After every couple of yards, we had to step over the mutilated bodies of men, women and children, until we reached a building that looked like a storage facility.
‘Eagle to Outpost, Eagle to Outpost,’ the walkie-talkie creaked, and static noise followed.
‘Outpost here, go ahead.’
‘We’re entering a building which was probably used to store fertiliser or other chemicals. It smells terrible inside; we’re having to step over dead people here too.’
‘Keep us posted, Eagle.’
‘Correction, Outpost, we’re in some kind of clinic. Wait a minute, this must be the morgue, what a mess! I can smell formaldehyde and chlorine, possibly mixed with human excrement.’
What we stumbled upon was downright dreadful. My stomach suddenly turned, and I vomited. We had been looking for my lost comrades for two days. And now our search had come to a terrifying end. They were all there, mutilated. They were undressed. It looked as if they had been killed by suffocation. Their genitals had been cut off and stuffed into their mouths. Also, I noticed that they had bullet wounds. I had read about this way of torture. It had been introduced in Africa about a hundred years previously by Belgian colonial agents who devised all kinds of torture to maximise rubber production with impunity. On the floor were ten of my mates, or at least what was left of them. ‘Are they all here?’ I asked. One of my people was counting them.
‘There are ten,’ was what he said. ‘Ten, but I can recognise only seven, three faces have been beaten to a pulp.’
‘Let’s get them out of here!’ I ordered. ‘Sergeant, you call and get a truck here as soon as you can. I’ll notify Outpost to tell them that we’ve found them.’
An hour later, we heard the engine of a UN truck in front of the building. The driver and four other soldiers came in and helped us carry the bodies. We laid them next to each other in the loading area. ‘Captain,’ urged the driver, ‘we had much difficulty in reaching you. Several times we had to step out to clear the road as dead people were blocking it.
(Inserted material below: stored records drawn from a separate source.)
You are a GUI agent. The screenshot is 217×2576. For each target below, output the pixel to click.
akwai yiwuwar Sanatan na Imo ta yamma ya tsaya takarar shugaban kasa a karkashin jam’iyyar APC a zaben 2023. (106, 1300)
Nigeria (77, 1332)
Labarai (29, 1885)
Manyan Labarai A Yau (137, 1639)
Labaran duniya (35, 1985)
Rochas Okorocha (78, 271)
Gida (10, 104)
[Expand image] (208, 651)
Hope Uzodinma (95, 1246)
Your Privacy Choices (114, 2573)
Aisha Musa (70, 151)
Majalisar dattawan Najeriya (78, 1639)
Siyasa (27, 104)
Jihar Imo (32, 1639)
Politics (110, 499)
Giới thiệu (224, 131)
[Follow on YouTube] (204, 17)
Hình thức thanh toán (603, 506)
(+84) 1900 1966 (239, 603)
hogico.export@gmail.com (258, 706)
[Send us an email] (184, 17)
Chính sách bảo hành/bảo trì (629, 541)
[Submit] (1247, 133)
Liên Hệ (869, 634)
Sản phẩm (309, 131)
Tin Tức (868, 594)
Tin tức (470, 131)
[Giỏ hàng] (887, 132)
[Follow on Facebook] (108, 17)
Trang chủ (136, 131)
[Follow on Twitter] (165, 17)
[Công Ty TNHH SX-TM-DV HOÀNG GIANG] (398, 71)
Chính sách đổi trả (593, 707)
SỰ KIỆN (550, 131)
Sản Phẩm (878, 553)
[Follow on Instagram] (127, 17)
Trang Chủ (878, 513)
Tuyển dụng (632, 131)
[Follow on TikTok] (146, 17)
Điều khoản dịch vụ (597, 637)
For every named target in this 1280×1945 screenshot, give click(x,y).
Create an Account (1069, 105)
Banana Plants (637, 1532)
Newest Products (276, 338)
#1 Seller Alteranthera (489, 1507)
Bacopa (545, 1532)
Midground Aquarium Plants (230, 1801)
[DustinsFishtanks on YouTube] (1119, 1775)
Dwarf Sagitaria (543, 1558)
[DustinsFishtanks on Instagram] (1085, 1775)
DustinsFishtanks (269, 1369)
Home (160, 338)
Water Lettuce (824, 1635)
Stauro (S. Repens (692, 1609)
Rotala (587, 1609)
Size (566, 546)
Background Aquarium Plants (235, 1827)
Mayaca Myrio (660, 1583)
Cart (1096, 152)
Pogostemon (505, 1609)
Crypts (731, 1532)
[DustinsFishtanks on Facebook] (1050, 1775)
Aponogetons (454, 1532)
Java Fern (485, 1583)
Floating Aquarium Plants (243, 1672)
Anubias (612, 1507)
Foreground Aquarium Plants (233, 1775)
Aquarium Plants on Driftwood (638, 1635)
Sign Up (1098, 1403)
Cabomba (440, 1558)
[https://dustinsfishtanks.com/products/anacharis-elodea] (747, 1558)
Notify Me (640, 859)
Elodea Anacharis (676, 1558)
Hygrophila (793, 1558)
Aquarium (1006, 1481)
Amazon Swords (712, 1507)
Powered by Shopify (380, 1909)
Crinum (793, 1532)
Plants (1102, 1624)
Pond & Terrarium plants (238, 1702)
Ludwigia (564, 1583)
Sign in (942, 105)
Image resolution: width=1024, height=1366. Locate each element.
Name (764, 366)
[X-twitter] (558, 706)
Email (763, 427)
The RAF are setting up roadblocks everywhere and have started murdering people according to the ethnicity on their IDs. If your papers tell them you are a Tutsi, you die, but if you try to lie, you die as well. We only have about half an hour before nightfall, we must hurry.’
I thanked the boy. He looked at me as if he almost forgot something. ‘Wait! Please wait,’ he pleaded and ran away but came back a few minutes later with his mother and father. He pleaded, ‘Please help us, sir. We have no place to go. They are looking for us. They destroyed our house and we’ve been hiding in the basement.’
After all the bodies were loaded, I told them to come with us but that they had to sit with the dead in the back of the truck.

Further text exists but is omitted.